When contacted, CEO Manish Rastogi told The Indian Express, “We announced our fees in February itself, whereas the lockdown was announced in March. We have been speaking to parents and have offered them the flexibility of monthly installments and will also announce scholarships for certain students whose parents have been badly hit by the situation. Even though there is a varying degree of impact on parents, more parents this year have been availing the option of paying annual fee compared to last year.”
He added, “We’re uncertain of what the future will cost us, but have to be prepared to have a double set of teachers, buses, and canteen shifts. If academic sessions are held online, we’ll need to give teachers laptops, develop specialised online content, and also train teachers to keep children engaged.”
St Joseph School, Wadala, recently also sent a reminder regarding payment of fees to parents. However, it mentioned that parents can pay the amount after the lockdown is lifted.

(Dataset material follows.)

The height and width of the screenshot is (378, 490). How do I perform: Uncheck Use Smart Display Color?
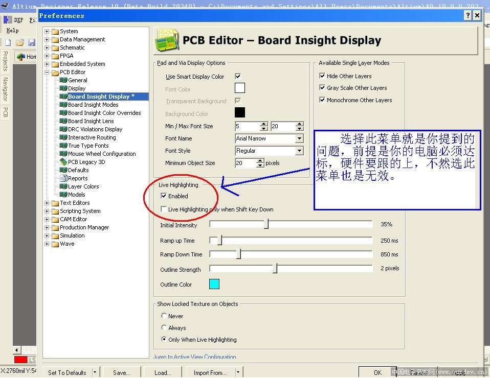click(238, 77)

In its May 20 circular, Nagpur-based School of Scholars has informed parents that the CBSE-affiliated school will resume classes from June 8. A private and non-aided institution, the school management said it was solely dependent on fees received from students for paying salaries to its staff and managing other expenses. In the letter, it has urged parents to pay the first installment of fees by June 5 as an interim measure.

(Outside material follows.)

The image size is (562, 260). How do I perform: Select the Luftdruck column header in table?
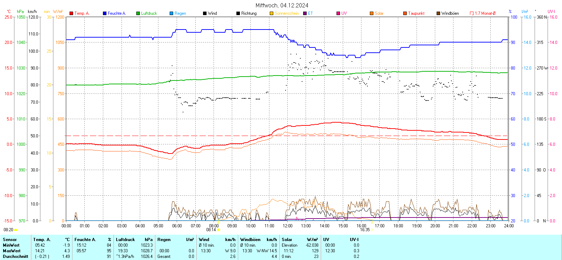[125, 240]
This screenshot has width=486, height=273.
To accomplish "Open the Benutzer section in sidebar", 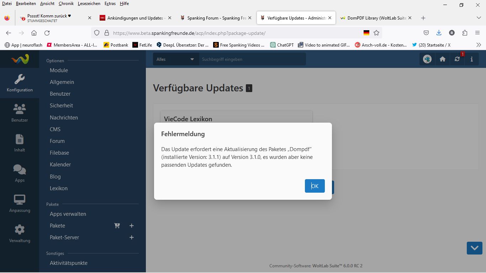I will pyautogui.click(x=20, y=113).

Girish Pande, member of a statewide association of parents, Jagruk Palak Parishad, said, “Schools are coming into pressure and threatening parents that admission of their wards will be cancelled if they don’t pay fees. Many schools have deployed teachers to extract fees, while some are sending ‘emotional appeals’ to parents.”
Students of deemed universities and other institutions have a similar story to tell. A circular issued by the All India Council for Technical Education (AICTE) on April 15 had instructed institutes and colleges under it not to insist on payment of fees, including admission fees, during the lockdown. However, deemed universities do not come under the AICTE’s purview, which means their students have remained out of its protection net.
On May 19, Narsee Monjee Institute of Management Studies (NMIMS) asked students to pay fees for the upcoming academic year by June 6.
After this period, students will be charged late fees of Rs 100 per day, it said.
“We have sent emails to the dean regarding our inability to pay the lump-sum fees, but have not heard from him or the management. My family will need to break into our fixed deposits to pay this kind of a sum as we can’t give away all the liquid cash. We fail to understand why the college has been charging the same fees since our entire semester will be conducted online,” said a BBA student of the institute. When approached, a spokesperson of the institute said the management was unavailable for comment.